The pseudonymous Swedish couple who write as Lars Kepler pit their independent-minded detective, Joona Linna, against weapons dealers in The Nightmare.

What intrigued you about international arms dealing?

Our idea started with seeing Sweden as the perfect country for large-scale arms smuggling. Sweden hasn’t fought a war since the Napoleonic wars in 1814, but has the biggest export of arms per capita in the world. We thought it would be exciting to let three young people on a pleasure boat trip suddenly realize they’re the targets of a professional killer. While they’re trying to escape the killer in the Stockholm archipelago, Det. Insp. Joona Linna investigates a strange death: the general director of a Swedish weapons committee is found hanged in his apartment. This case turns out to be connected to the boat, and the investigation rapidly turns to arms smuggling and dirty politicians. When we started to write, we were thinking about The Bourne Identity and movies like Three Days of the Condor.

What inspired you to have Linna suffer from debilitating migraines?

We were in need of a hero and wanted to avoid the cliché of a divorced, unshaven detective with a whiskey glass in his hand. Joona has these horrible migraines as a scar from his dark past. A past that, unfortunately, is catching up with him very fast.

Why did you decide to make Linna a Finn rather than a Swede?

Finns are the biggest minority in Sweden, more than 5% of the whole population. We thought it was time for a Finnish hero in Swedish fiction, and we really liked the fact that he was a bit of a stranger in Sweden, someone who is both inside and outside of the culture. Finns are considered serious men of few words (when sober). We decided to keep some of the clichés and turn others upside down.

Is it challenging to maintain a suspenseful plot and consistent characters with two writers working on the same material?

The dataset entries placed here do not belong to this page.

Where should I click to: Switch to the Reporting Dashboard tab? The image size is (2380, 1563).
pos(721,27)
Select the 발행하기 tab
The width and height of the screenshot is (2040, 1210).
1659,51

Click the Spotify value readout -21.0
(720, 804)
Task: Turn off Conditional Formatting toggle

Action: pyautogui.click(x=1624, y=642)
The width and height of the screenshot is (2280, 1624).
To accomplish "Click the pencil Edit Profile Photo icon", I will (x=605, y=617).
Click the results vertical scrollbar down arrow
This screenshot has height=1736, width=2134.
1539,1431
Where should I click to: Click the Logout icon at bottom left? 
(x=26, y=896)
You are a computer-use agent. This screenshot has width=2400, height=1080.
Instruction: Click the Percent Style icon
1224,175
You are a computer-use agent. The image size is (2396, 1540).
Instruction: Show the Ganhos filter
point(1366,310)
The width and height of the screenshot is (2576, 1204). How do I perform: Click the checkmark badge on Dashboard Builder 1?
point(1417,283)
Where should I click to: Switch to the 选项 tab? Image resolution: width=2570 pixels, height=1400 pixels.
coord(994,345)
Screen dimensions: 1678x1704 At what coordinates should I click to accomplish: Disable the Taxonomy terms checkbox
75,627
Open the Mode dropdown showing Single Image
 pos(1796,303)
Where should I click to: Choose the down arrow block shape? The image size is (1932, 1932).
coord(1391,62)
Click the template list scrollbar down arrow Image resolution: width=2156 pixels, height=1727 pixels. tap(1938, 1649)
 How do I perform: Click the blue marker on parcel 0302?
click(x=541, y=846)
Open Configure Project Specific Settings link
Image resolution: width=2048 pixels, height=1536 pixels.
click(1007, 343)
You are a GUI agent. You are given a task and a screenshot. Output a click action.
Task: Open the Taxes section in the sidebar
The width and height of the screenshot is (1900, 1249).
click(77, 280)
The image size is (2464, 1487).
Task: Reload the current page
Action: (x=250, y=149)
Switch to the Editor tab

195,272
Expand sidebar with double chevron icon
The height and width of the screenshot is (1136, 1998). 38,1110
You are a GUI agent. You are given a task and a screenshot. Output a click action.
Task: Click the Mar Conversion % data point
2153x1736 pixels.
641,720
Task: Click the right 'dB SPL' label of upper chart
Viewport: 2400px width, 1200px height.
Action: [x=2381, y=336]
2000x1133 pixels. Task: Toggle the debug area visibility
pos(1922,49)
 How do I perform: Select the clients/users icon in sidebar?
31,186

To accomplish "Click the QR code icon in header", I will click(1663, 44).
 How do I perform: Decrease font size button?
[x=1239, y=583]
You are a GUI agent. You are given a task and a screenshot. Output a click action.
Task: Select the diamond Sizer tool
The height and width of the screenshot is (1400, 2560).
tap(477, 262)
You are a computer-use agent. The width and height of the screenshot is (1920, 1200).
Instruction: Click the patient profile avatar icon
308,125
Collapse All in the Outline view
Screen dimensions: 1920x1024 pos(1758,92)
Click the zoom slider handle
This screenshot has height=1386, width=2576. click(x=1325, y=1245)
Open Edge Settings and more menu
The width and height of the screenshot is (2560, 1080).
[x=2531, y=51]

It’s the best thing we’ve ever done. This kind of immediate input is very satisfying and creative. We’re always discussing the plot and our characters. Our friends and families probably get sick of us sometimes. We continue to talk about our story when we cook, when we are shopping for dinner, and when we pick up the kids at school. If we have a good idea in the middle of the night, we wake each other up. And when we write, we swap texts maybe 20 times a day. We rewrite over and over again. After a while we don’t even know who wrote what in the first place. That’s when Lars Kepler has taken over.